ISBN: 978-1-55453-560-6; Published September 2011 by Kids Can Press; Review copy provided by the publisher through Raab Associates
Kitten's Winter by Eugenie Fernandes
Fernandes finishes her quartet of season books on a high point with this story of Kitten's journey home. Running through the snow, sliding across the pond, slipping between the trees, Kitten passes numerous winter animals until she reaches her own cozy bed. Like Fernandes' other titles in this series, there is opportunity for endless discussion and seek and find fun in the pictures, looking for Kitten, discussing what different animals do in the winter, and find the subtle little elements in each spread - a blowing snowman's hat, an inquisitive bird, and more.
The artwork is a fascinating mixture of clay, collage, and acrylics, offering another opportunity for discussion and programming. Endless hours can be spent examining each page for all the different materials used and making your own kitten collages!
Verdict: The simple language in this last of the quartet is, as always, perfect for toddler storytimes, while the vibrant and complex art makes this a good book for discussion with older kids or for an example in art programming.

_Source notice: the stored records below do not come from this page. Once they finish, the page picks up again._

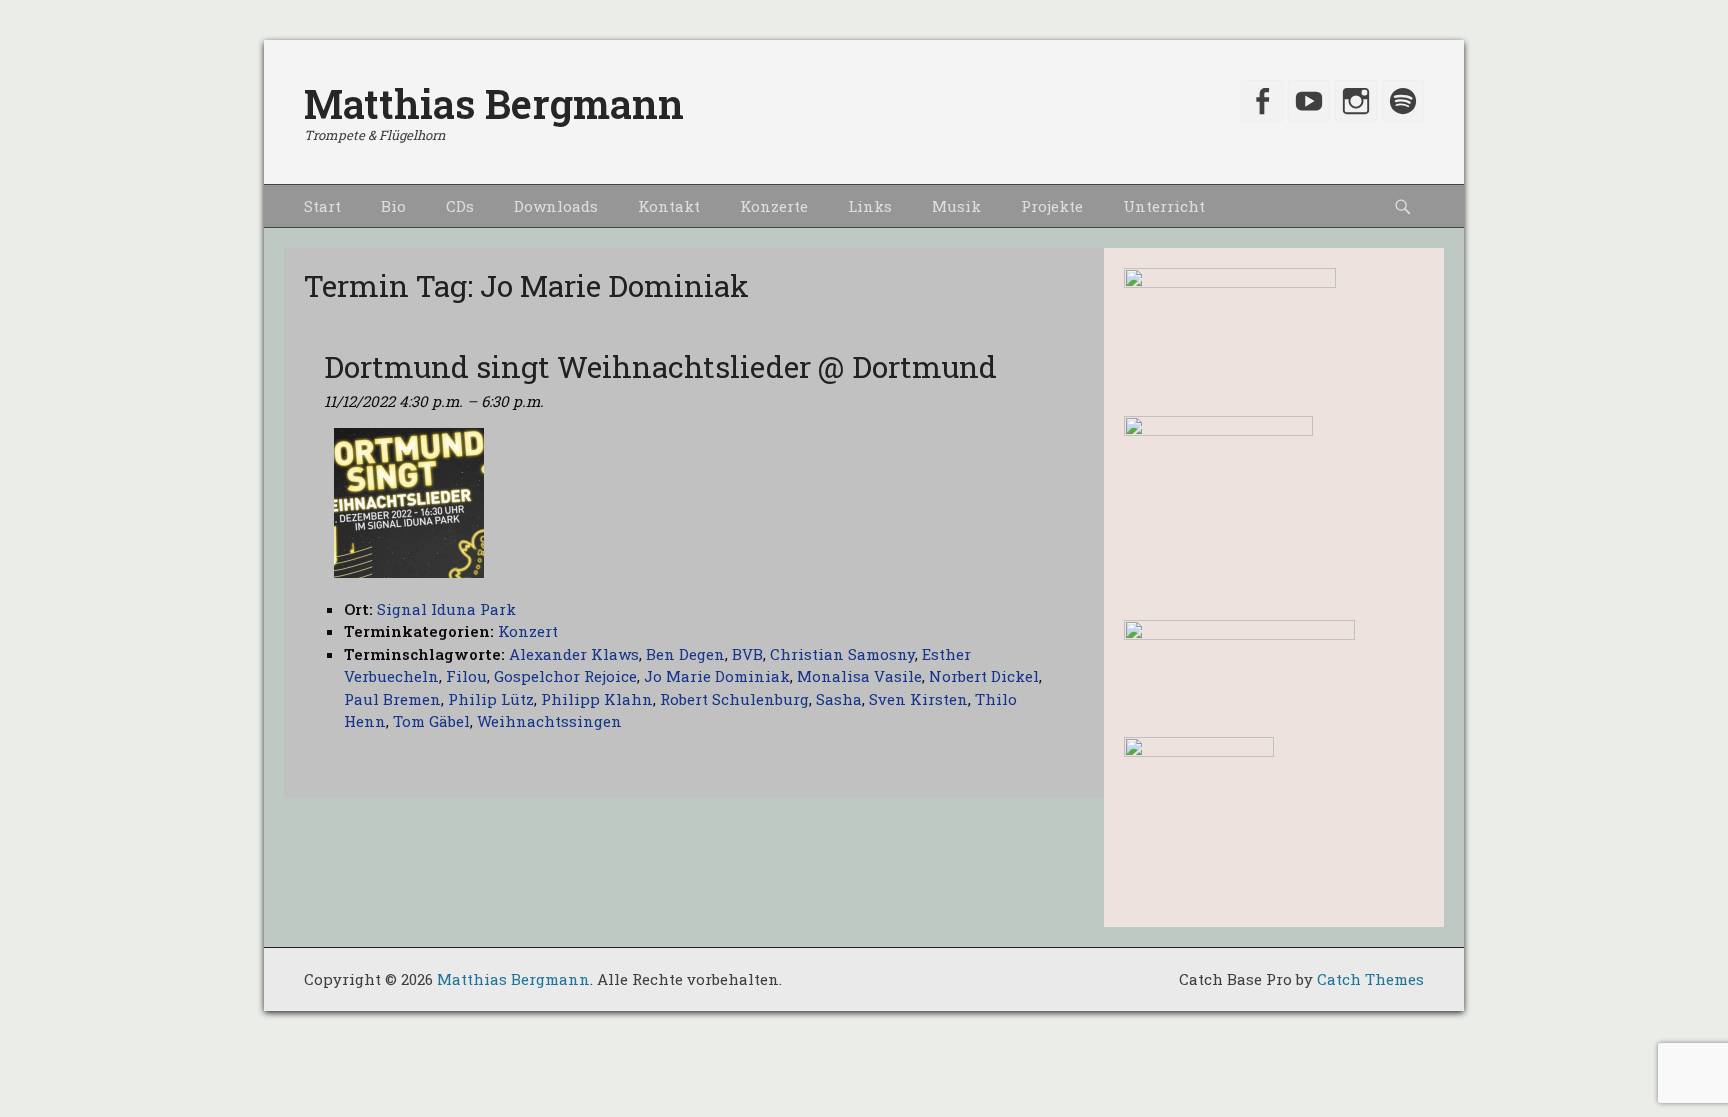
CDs (460, 206)
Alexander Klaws (574, 654)
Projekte (1052, 206)
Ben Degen (685, 654)
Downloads (556, 206)
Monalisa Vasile (859, 676)
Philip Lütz (491, 699)
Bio (393, 206)
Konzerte (774, 206)
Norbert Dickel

Highly recommended.
ISBN: 978-155453-343-5; Published September 2011 by Kids Can Press; Review copy provided by publisher through Raab Associates; Purchased for the library
Soft pastels show a large family expressing their love for Baby, from parents to cousins, grandparents to aunts and uncles. The rhythmic rhyming text swings Baby from one set of hands to another, playing, reading, and cuddling.
I'm not the best audience for this book, since I'm not a fan of rhyming picture books, "mommy love" picture books, or any combination thereof.
However, the pictures are sweet but not too saccharine, the rhymes are competent, and this will be a favorite with families who like to read these stories to their little ones.
Verdict: Recommended for library collections, just not for me. I prefer Sadler's many excellent craft books.
ISBN: 9781554534562; Published August 2011 by Kids Can Press; Review copy provided by the publisher through Raab Associates
I love the cover of My Name Is Elizabeth! That illustration alone makes me want to take a look at that book, but your review (and previous one at Fuse #8) seal the deal.
I find your succinct "verdict"s very helpful! I generally read blog posts pretty quickly.
I loved My Name Is Elizabeth!
I was considering getting Kitten's seasons books for my Nonfiction picture book challenge, but am not sure if it is actually nonfiction.
I wouldn't call them nonfiction. You could certainly use them to talk about seasons and animals with toddlers and preschoolers, but they're really picture books.
I also like the way you put your "verdicts" into your post. This is not the first time I've heard of My Name Is Elizabeth, either. I think I am going to have to check it out!